■ Instructions for the task:
Please transcribe exactly the lines from the line holding "You are a GUI" through the end of the data below, and skip any pictures.

--

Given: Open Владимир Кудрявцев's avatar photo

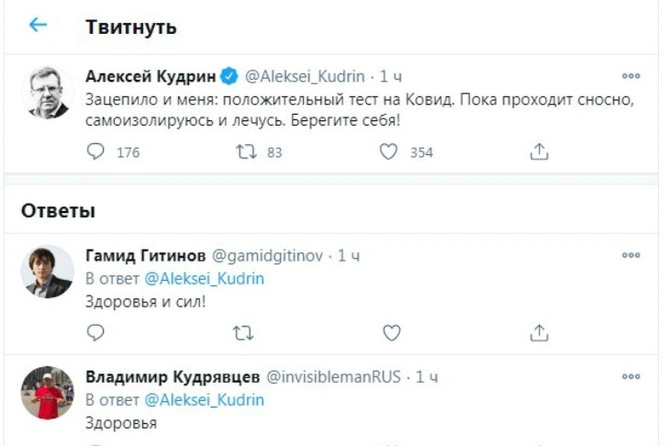Looking at the screenshot, I should [47, 392].
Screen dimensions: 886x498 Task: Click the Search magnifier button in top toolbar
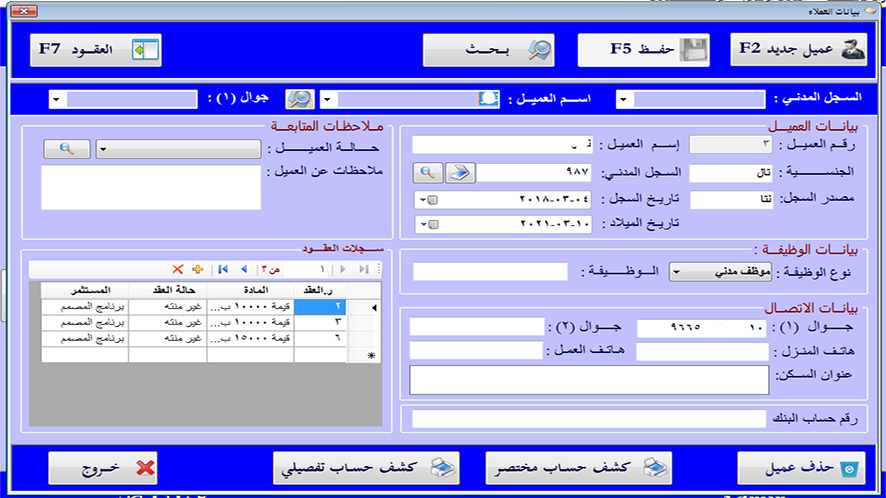[x=488, y=50]

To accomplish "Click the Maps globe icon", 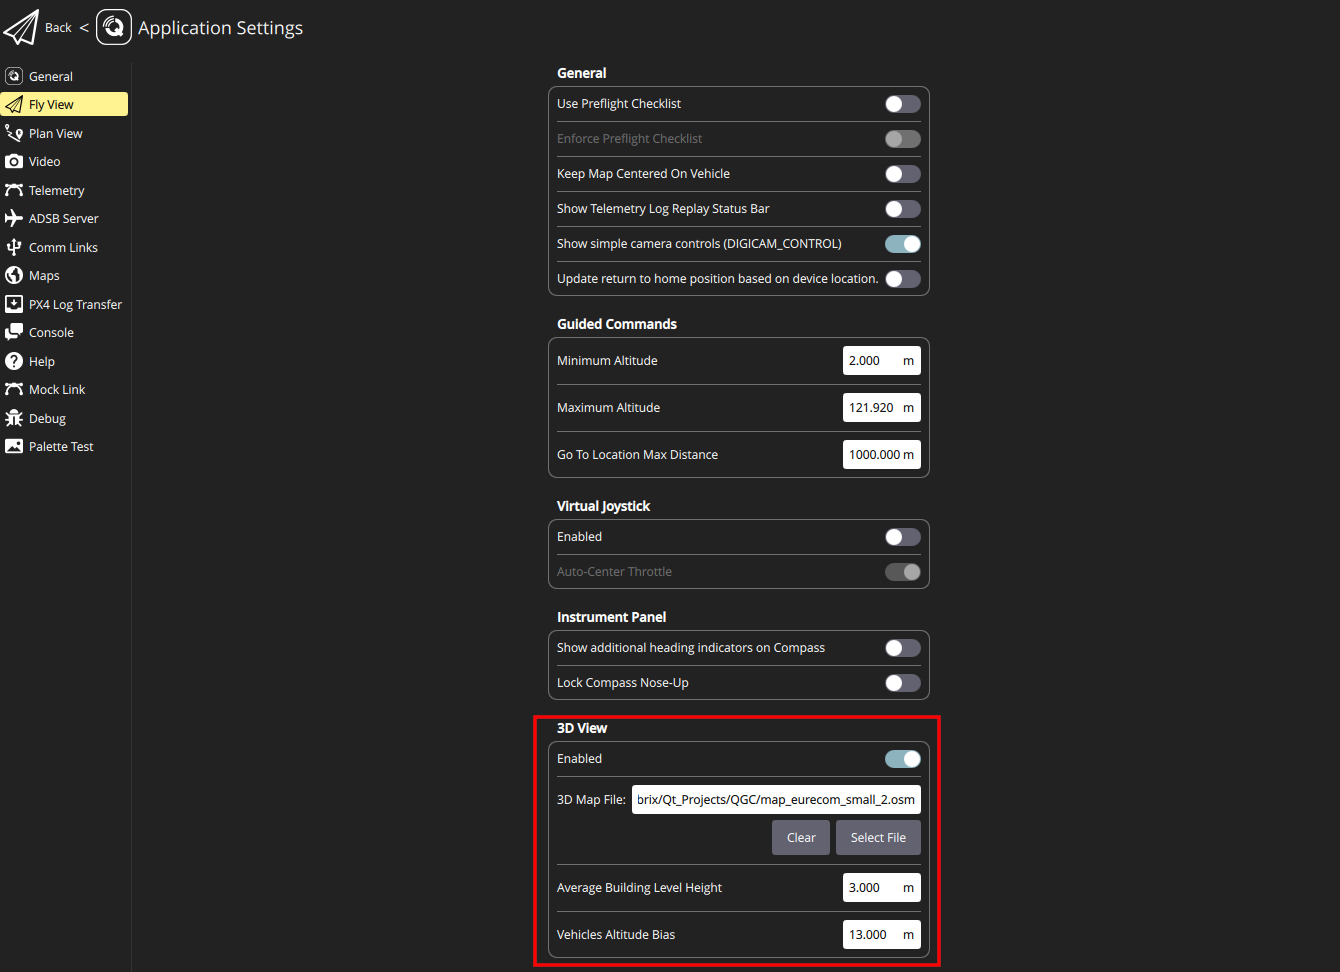I will (x=14, y=275).

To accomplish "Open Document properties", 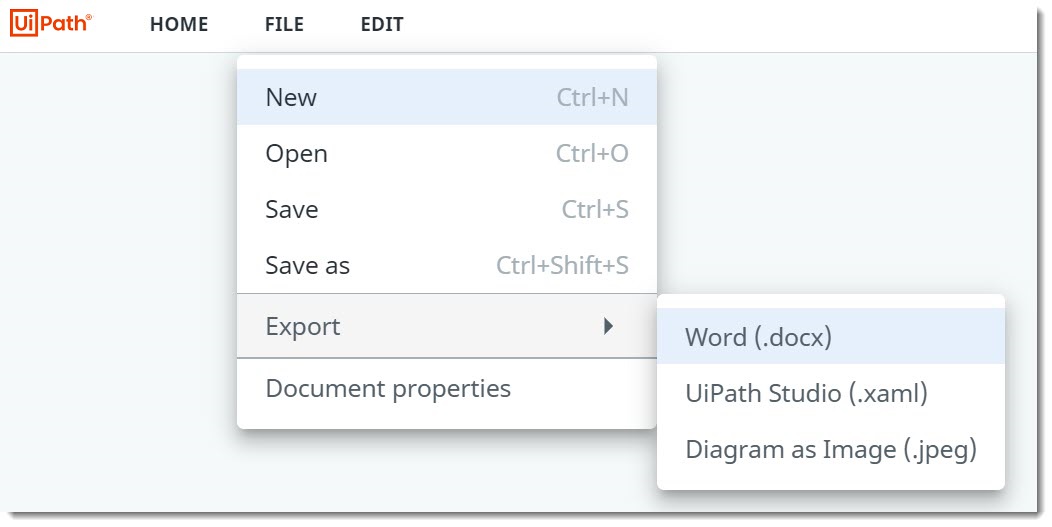I will pyautogui.click(x=388, y=388).
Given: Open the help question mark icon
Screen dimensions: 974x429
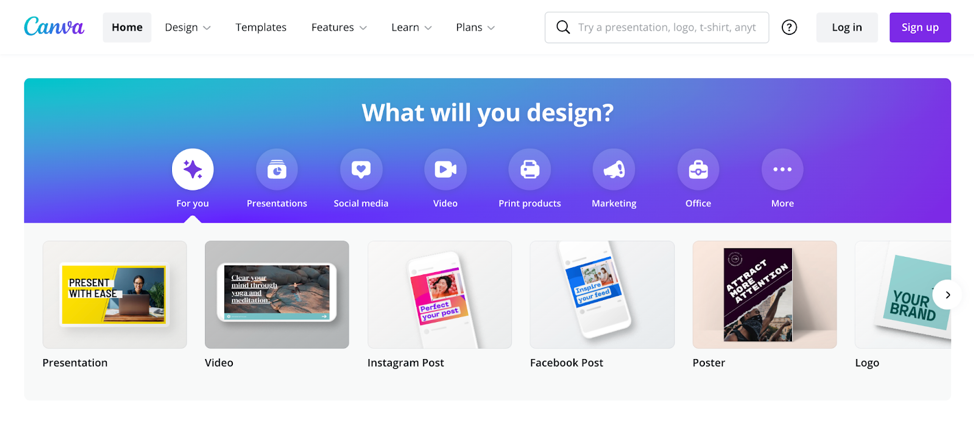Looking at the screenshot, I should 789,27.
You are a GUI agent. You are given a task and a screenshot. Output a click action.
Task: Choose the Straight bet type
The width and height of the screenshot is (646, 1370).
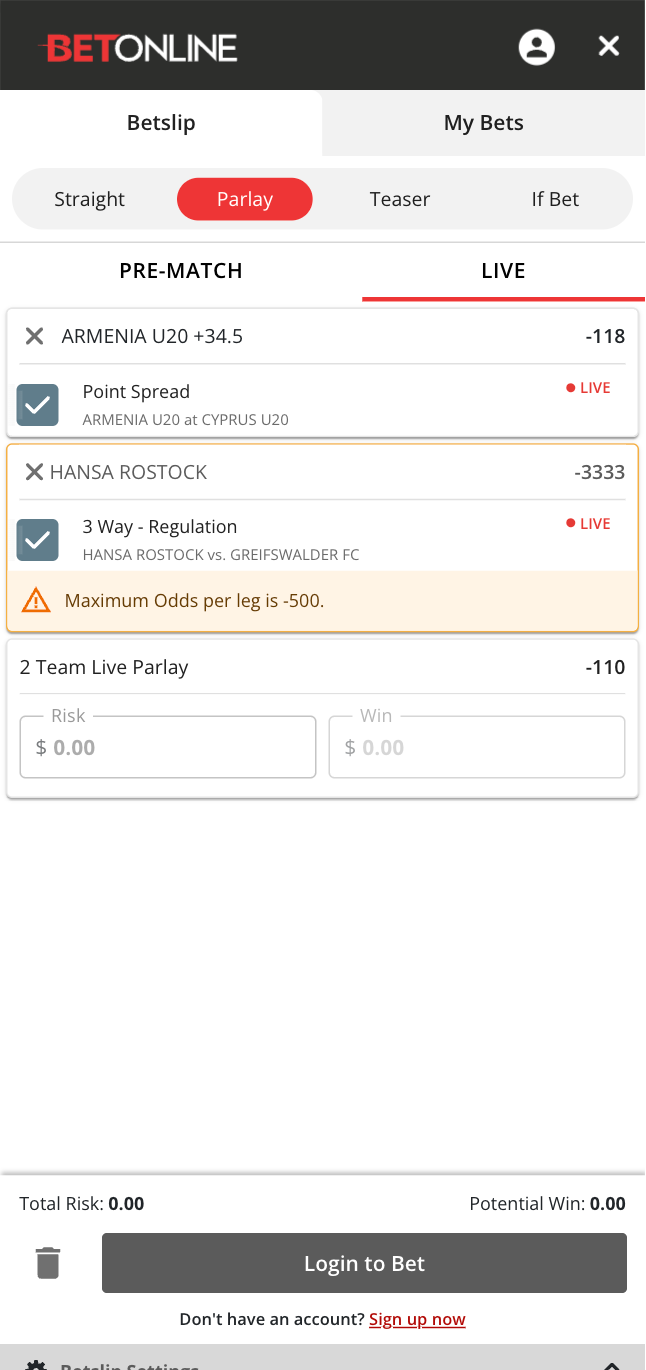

--

■ Answer for the task:
You are a GUI agent. You are given a task and a screenshot. Output a click action.
Task: Choose the Straight bet type
The width and height of the screenshot is (646, 1370).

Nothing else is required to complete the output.